Desde  Cáritas  se  le  apoya  emocionalmente  y  se  le  orienta  en  muchos  temas.  Por  ejemplo,  en  el  de  tramitación  de  reagrupación  familiar  ya  que  necesita  ayuda para su vida cotidiana. Se le da apoyo en toda la gestión legal que va necesitando y acompañamiento ante  el  Centro  Municipal  de  Servicios  Sociales  ya que  en  agosto  le  concedieron  el  IAI  y  le  asignaron  un  educador  familiar  para  ayudar  a  su  esposa  en  su  proceso de integración.
Med,  cada  día,  da  gracias  a  Dios  y  a  Cáritas  por  todo el apoyo y sobre todo a Marisol porque ha sido para él su segunda madre. Con serenidad y paciencia ha decidido mirar hacia adelante, tiene ganas de vivir a pesar de su diagnóstico. Su  esposa  está  aprendiendo  castellano  para  poder  trabajar y está viendo crecer a su hijo. Los dos le dan fuerza para vivir.

02 agosto, 2018

Trabajamos por las personas: el caso de Marien

En Cáritas tenemos la suerte de trabajar con y para las personas. Cada una de las personas con las que trabajamos nos ayuda a mejorar como profesionales y como hermanos.

Gracias a todas ellas, nuestra vocación se hace realidad. Detrás de cada persona que acompañamos hay una historia de vida que nos humaniza.  Marien (nombre ficticio) ha querido dejarnos su testimonio por si puede ayudar a otros.  Desde Cáritas agradecemos su fortaleza y  humanidad.

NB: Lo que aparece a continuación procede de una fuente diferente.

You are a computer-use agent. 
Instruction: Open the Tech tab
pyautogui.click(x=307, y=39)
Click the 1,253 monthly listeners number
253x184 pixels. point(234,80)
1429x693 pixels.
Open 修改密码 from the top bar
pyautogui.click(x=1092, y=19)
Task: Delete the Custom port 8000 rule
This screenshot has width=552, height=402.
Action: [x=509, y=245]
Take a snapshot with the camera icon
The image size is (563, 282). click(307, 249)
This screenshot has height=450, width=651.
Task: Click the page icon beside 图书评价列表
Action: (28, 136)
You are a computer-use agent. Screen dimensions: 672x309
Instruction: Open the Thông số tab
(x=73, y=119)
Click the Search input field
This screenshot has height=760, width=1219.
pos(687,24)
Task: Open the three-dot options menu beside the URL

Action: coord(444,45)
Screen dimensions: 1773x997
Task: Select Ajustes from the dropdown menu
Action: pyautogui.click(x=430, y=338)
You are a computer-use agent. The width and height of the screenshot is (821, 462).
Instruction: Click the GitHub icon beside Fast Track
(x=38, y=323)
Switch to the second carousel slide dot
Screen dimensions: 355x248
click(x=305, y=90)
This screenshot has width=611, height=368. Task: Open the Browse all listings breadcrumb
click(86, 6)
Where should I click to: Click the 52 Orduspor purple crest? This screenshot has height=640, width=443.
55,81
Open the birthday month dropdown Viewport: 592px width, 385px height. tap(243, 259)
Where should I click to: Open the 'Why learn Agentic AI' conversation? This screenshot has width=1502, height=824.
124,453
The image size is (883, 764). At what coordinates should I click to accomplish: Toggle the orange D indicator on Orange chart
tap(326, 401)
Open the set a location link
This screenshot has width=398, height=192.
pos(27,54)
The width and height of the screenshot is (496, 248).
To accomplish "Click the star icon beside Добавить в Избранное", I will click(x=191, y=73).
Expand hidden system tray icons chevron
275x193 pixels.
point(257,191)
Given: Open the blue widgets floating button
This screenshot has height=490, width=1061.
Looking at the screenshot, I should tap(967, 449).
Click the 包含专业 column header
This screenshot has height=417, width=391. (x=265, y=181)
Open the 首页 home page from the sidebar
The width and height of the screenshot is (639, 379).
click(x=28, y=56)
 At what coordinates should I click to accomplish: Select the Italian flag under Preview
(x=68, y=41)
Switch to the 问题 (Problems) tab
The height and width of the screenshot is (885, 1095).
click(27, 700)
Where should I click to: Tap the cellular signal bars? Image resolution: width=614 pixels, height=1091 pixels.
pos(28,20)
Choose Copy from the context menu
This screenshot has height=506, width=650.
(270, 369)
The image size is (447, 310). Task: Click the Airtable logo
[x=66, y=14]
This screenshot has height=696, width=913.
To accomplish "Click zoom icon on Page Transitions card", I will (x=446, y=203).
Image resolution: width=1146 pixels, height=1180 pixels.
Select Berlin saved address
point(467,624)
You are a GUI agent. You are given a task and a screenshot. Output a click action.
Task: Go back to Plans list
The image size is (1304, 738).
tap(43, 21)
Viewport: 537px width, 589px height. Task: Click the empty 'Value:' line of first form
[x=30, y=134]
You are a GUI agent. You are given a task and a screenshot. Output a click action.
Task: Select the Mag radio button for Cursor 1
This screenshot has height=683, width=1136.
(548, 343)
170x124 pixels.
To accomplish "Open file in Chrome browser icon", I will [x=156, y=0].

Tengo tres hijos y vivo en el medio rural. Llegué a España hace 17 años por reagrupación familiar. Era universitaria en  mi  país.  Cuando  llegué  estudié  a  fondo  español,  hice  un grado de Gestión Comercial y Marketing y el Curso de Mediador Intercultural. Trabajé como voluntaria en la Casa de las Culturas hasta que conseguí un trabajo como mediadora para el colectivo de África Subsahariana. Sigo haciendo pequeños voluntariados en Cruz Roja y CEPAIM. Trabajo en CAREI, en el ámbito educativo y Unión de Consumidores.
Todo iba muy bien. Mi marido era autónomo y yo también  tenía  un  trabajo  estable,  vivíamos  holgadamente,  hasta que en 2014 nos llegó el primer imprevisto. Me detectan un cáncer. En la actualidad, estoy con controles y cuando pensaba que estábamos saliendo, nos llega el segundo imprevisto, a mi marido le detectan otro cáncer. En esta  ocasión  el  tema  agrava  profundamente  la  situación  familiar ya que al ser autónomo dejamos de percibir ingresos pero los gastos se van acumulando, lo que hace que nuestros ahorros se vayan consumiendo hasta abrir las huchas de los hijos. Estos siempre han sido conscientes de la realidad familiar y nos han apoyado tanto en las tareas de la casa como en el plano afectivo. Damos gracias porque aunque  sigue  con  secuelas,  en  julio  comenzó  a  trabajar  por cuenta ajena y la empresa conocedora de su situación le está ayudando.
Cuando estábamos tocando fondo y el banco nos apremiaba  a  pagar  la  hipoteca,  cuando  ya  estábamos  perdiendo la esperanza, una señora desconocida me dijo que fuéramos a Cáritas y expusiéramos nuestro caso. Allí nos aconsejaron, nos apoyaron y nos acompañaron. También el párroco y los vecinos de la zona nos ayudaron desinteresadamente.
 Estoy  muy  agradecida  a  Cáritas.  En  el  momento de nuestra necesidad nadie nos preguntó si éramos musulmanes o en qué creíamos.